Se detuvo un par de calles más adelante, respirando profundamente para calmarse ahora que no había nadie a su alrededor.
– Es mejor que oculte esto o me harán más preguntas de las que quiero responder – dijo sacando la cajita de la bolsa para ocultarla dentro de su chamarra y tirando la bolsa de la tienda en el cesto de basura más cercano.
Una vez lo hizo, siguió su camino de regreso a su casa, con la firme intención de arreglar las cosas con su hermana y Adalberto o, al menos dentro de la medida posible ya que, no planeaba decirles nada respecto a Victor hasta que fuera necesario.
Su trayecto a su casa fue tranquilo o al menos lo fue, hasta que, unas cuadras antes de llegar, la misma presencia que venía sintiendo desde hace día volvió a presentarse. Cerró sus ojos al percibir un dolor proveniente de su cabeza, las líneas volvieron a formarse dentro de la misma pero, esta vez, el dolor proveniente de ellas no era tan fuerte como en sus inicios, podía soportarlo mejor y, entre las líneas que formaban los edificios en su mente, un fulgor oscuro apareció de pronto.
– Esto es… – dijo abriendo sus ojos de pronto.
Convoco una de sus dagas y la lanzo hacia lo alto de uno de los edificios, desapareciendo entre fragmentos de luz para seguir el trayecto de la daga y reapareciendo en lo alto del mismo. La presencia se esfumo antes de que pudiera dar con ella, encontrándose solo a las palomas que dormitaban en el lugar, huir despavoridas al verle aparecer.
– No, no es mi imaginación – se dijo recorriendo el lugar con la mirada – definitivamente había alguien aquí – acercándose al barandal del edificio – ¿Quién será? – Se preguntó – ¿Por qué me sigue?

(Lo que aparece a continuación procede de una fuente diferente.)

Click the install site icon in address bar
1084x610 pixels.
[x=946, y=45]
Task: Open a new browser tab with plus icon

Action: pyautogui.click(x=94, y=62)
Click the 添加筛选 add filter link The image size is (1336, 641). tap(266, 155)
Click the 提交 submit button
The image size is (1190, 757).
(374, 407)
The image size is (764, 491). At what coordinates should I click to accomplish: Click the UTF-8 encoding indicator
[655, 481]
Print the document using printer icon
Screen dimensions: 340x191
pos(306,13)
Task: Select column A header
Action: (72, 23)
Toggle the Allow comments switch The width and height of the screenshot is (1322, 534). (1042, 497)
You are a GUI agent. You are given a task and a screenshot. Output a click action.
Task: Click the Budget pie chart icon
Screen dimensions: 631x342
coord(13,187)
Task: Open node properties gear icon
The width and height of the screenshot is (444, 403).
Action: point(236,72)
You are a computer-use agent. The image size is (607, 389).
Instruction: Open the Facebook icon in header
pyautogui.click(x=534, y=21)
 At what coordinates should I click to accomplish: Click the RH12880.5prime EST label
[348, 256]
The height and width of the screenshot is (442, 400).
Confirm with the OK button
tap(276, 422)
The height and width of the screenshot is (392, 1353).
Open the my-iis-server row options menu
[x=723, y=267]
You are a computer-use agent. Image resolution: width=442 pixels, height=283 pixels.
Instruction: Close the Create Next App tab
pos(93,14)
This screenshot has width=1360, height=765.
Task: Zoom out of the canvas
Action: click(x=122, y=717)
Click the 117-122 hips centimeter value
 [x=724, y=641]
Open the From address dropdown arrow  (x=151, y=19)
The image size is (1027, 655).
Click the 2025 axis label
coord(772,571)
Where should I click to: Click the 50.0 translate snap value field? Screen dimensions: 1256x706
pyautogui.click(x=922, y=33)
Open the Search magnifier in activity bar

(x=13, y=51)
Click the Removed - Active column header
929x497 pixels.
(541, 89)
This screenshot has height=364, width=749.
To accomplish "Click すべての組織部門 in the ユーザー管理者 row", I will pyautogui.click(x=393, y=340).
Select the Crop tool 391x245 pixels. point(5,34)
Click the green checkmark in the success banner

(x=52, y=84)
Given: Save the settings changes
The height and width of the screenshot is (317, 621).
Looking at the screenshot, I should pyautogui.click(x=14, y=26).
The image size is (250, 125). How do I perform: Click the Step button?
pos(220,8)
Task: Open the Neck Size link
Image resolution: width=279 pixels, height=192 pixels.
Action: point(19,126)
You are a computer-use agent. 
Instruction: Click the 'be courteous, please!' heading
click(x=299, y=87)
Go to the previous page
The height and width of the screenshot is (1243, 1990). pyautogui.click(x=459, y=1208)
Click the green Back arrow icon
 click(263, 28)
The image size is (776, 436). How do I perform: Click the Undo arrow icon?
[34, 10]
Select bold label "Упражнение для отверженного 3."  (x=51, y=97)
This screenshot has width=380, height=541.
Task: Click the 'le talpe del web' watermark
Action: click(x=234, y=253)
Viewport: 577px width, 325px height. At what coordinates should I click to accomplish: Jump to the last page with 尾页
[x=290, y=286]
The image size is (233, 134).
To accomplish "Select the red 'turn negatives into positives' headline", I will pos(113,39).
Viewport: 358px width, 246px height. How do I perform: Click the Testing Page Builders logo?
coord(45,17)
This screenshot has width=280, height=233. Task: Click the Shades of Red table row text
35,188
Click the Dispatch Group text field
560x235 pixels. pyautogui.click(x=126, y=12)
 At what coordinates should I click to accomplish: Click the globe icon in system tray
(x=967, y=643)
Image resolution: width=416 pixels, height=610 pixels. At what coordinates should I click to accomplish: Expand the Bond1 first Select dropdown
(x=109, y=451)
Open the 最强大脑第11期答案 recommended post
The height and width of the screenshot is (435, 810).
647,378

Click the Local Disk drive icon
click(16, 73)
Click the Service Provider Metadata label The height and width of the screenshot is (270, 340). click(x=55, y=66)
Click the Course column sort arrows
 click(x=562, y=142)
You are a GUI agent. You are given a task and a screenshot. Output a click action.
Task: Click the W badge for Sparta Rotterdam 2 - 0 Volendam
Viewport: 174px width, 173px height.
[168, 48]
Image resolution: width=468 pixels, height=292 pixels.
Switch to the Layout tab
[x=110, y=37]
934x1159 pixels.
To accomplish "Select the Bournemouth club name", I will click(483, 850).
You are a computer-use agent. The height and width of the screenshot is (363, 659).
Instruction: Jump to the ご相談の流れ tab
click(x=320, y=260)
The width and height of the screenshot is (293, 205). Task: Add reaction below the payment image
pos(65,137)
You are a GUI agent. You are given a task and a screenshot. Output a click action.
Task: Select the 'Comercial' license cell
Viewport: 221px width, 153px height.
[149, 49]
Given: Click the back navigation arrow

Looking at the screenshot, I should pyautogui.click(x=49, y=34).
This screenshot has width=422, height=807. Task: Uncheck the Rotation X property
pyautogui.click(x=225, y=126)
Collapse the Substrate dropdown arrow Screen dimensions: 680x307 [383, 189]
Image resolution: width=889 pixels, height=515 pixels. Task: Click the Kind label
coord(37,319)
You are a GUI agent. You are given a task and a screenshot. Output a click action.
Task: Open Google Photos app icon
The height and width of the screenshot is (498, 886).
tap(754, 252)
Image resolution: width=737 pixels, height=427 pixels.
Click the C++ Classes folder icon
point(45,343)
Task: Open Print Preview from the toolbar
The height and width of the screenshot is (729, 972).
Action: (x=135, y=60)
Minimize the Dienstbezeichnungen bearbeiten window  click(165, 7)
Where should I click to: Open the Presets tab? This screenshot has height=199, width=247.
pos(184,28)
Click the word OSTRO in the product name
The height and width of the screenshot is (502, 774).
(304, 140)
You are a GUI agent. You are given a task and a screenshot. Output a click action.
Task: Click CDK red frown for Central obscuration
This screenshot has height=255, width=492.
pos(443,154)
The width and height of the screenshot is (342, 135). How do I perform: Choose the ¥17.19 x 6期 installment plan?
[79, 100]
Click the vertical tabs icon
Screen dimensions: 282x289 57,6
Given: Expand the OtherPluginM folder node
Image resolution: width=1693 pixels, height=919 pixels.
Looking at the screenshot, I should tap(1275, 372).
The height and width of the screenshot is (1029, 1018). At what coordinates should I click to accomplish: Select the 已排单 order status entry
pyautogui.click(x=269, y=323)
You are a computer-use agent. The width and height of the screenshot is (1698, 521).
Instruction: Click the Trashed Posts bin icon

Cerró sus ojos buscando una explicación y, al no poder hallarla, los volvió a abrir, suspiro con cansancio y, tras dar una última mirada al lugar, desapareció entre fragmentos de luz, para aparecer nuevamente en la calle y poder seguir nuevamente su camino a casa, teniendo en mente que debía averiguar quién era la extraña figura que lo perseguía constantemente.
– Ya veo.
El rey dejo a un lado la pluma y cerro la carpeta con los documentos que estaba firmando. Unió sus manos y dejo reposar su mentón sobre ellas, observando la figura de su fiel soldado, quien se encontraba arrodillado sin alzar la cabeza.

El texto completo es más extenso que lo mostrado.